Yang Tak Pernah Bisa Kembali


Ini kisah nyata yang dituturkan seorang ibu jamaah pengajian saya. Di kantornya ada seorang Muslimah yang juga rekan sekerjanya yang hingga sekarang masih mengidap trauma; sebuah penyesalan yang belum bisa pupus.

Penyesalan itu diawali dari keinginannya mengambil kesempatan melanjutkan jenjang pendidikan yang lebih tinggi yang ditawarkan kantor melalui program beasiswa ke luar negeri. Hati siapa yang tidak berhasrat dibiayai kuliah lagi. Ke luar negeri pula.

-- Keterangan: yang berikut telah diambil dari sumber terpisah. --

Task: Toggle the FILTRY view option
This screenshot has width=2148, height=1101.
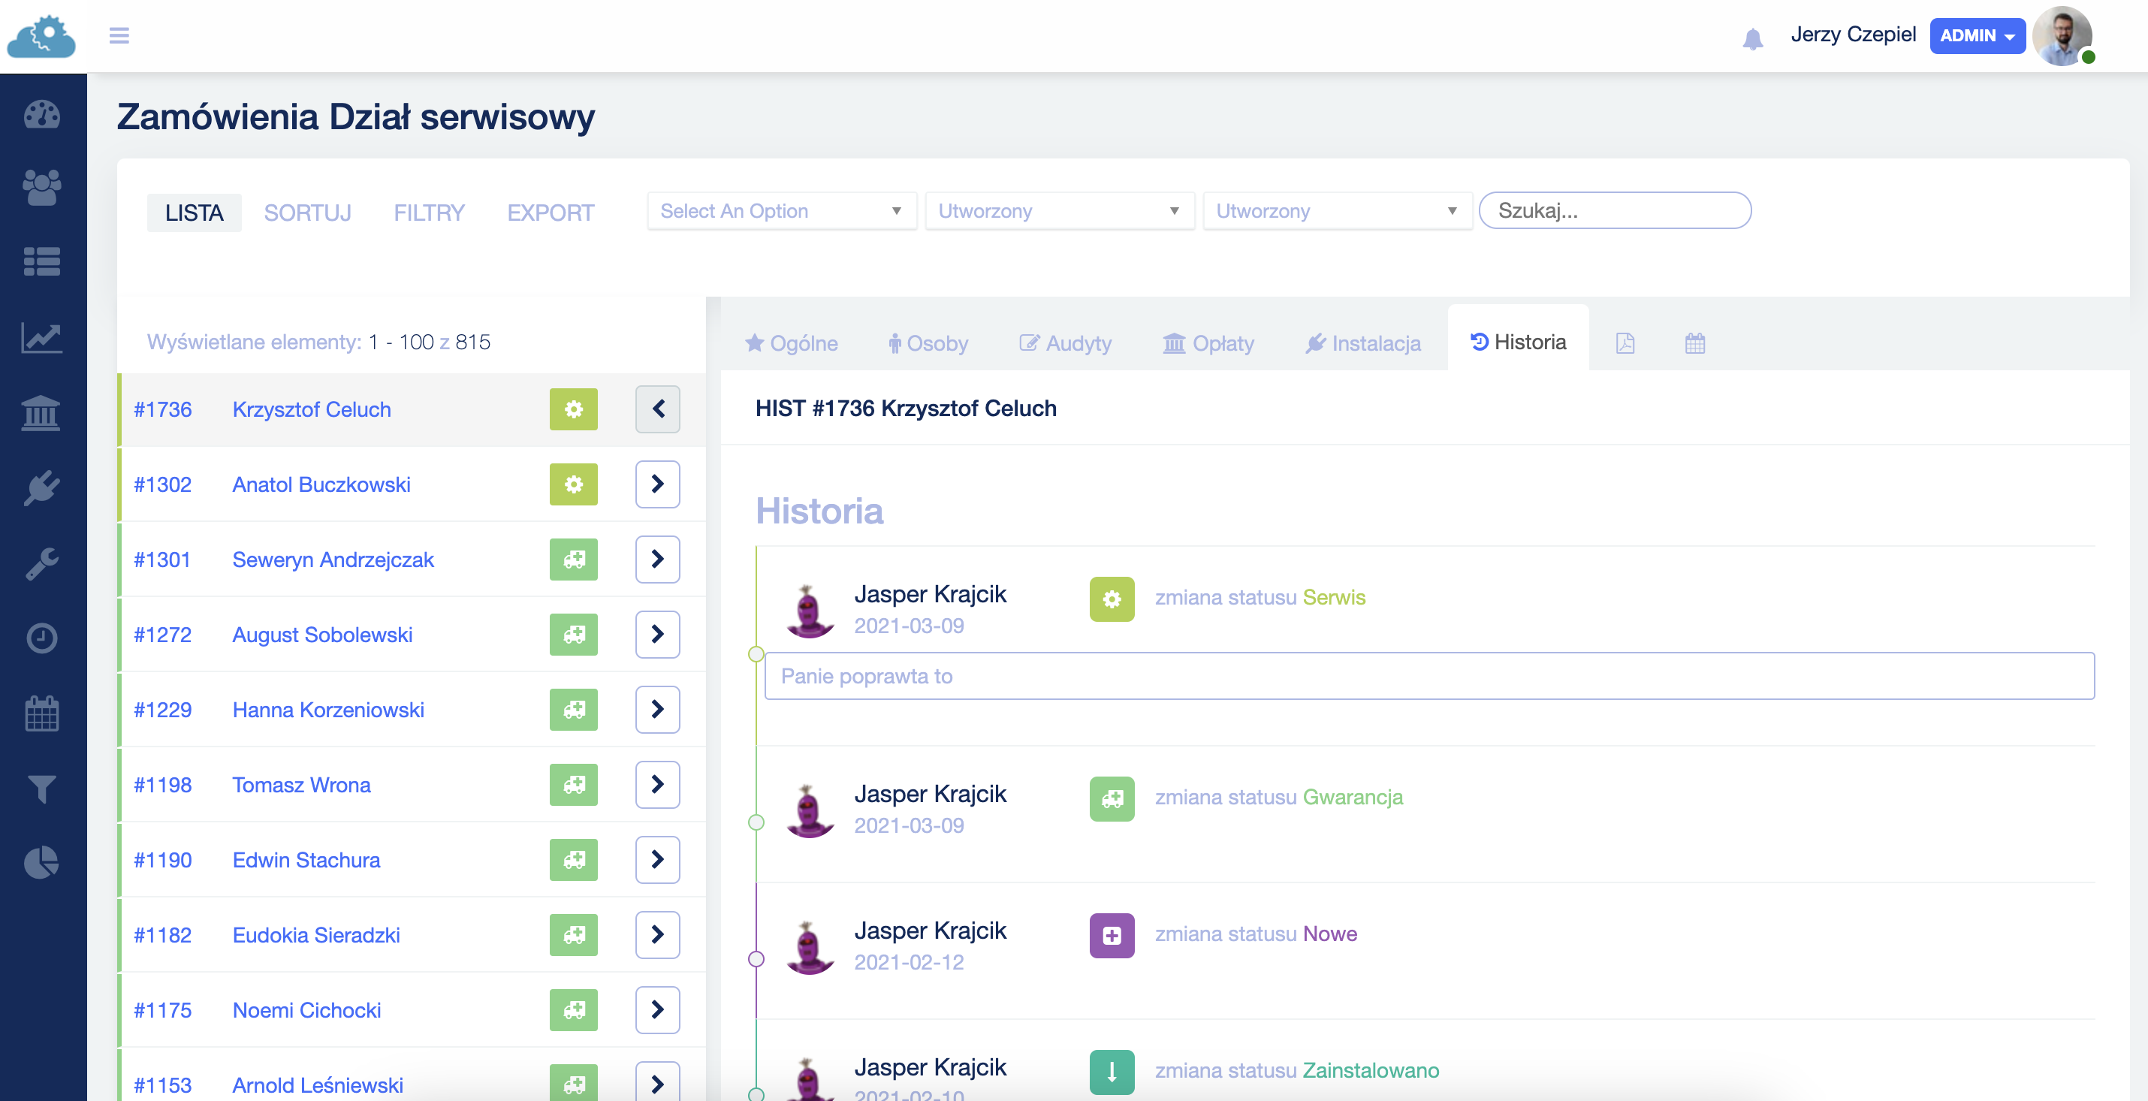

Sayang, ketika ia menyampaikan niatnya kepada suaminya penolakan yang didapat. Karena suami tidak bisa meninggalkan pekerjaannya di tanah air. Tapi keinginannya yang menggebu membuat ia tak putus asa untuk terus membujuk suaminya agar mengijinkan ia berangkat ke luar negeri. Ini kan program beasiswa, tidak semua orang dapat kesempatan, ia memberi alasan. Lagipula, ini kan pendidikan, untuk mencari ilmu yang hukumnya wajib bagi setiap Muslim dan Muslimah.

Bujukan demi bujukan membuat sang suami goyah. Meski dengan berat hati sang suami memberikan izin kepadanya untuk berangkat ke luar negeri.

Cihuy! Dengan segala persiapan yang dirasa matang, berangkatlah sang istri ke luar negeri diiringi dengan perasaan berat hati suami tercinta. Tapi suami seperti tak berdaya karena argumentasi yang dilontarkan sang istri begitu kuat.

Hari demi hari berlalu, sang istri menjalani kehidupan baru di luar negeri untuk menunaikan kewajiban mencari ilmu, meski tanpa didampingi suami tercinta. Tidak mengapa, bukankah ada ulama yang membolehkan istri bepergian tanpa mahram? Lagipula, ia akan menjalani hidup berbulan-bulan, mungkin menahun di sana. Bukankah itu berarti ia sudah menjadi mukim.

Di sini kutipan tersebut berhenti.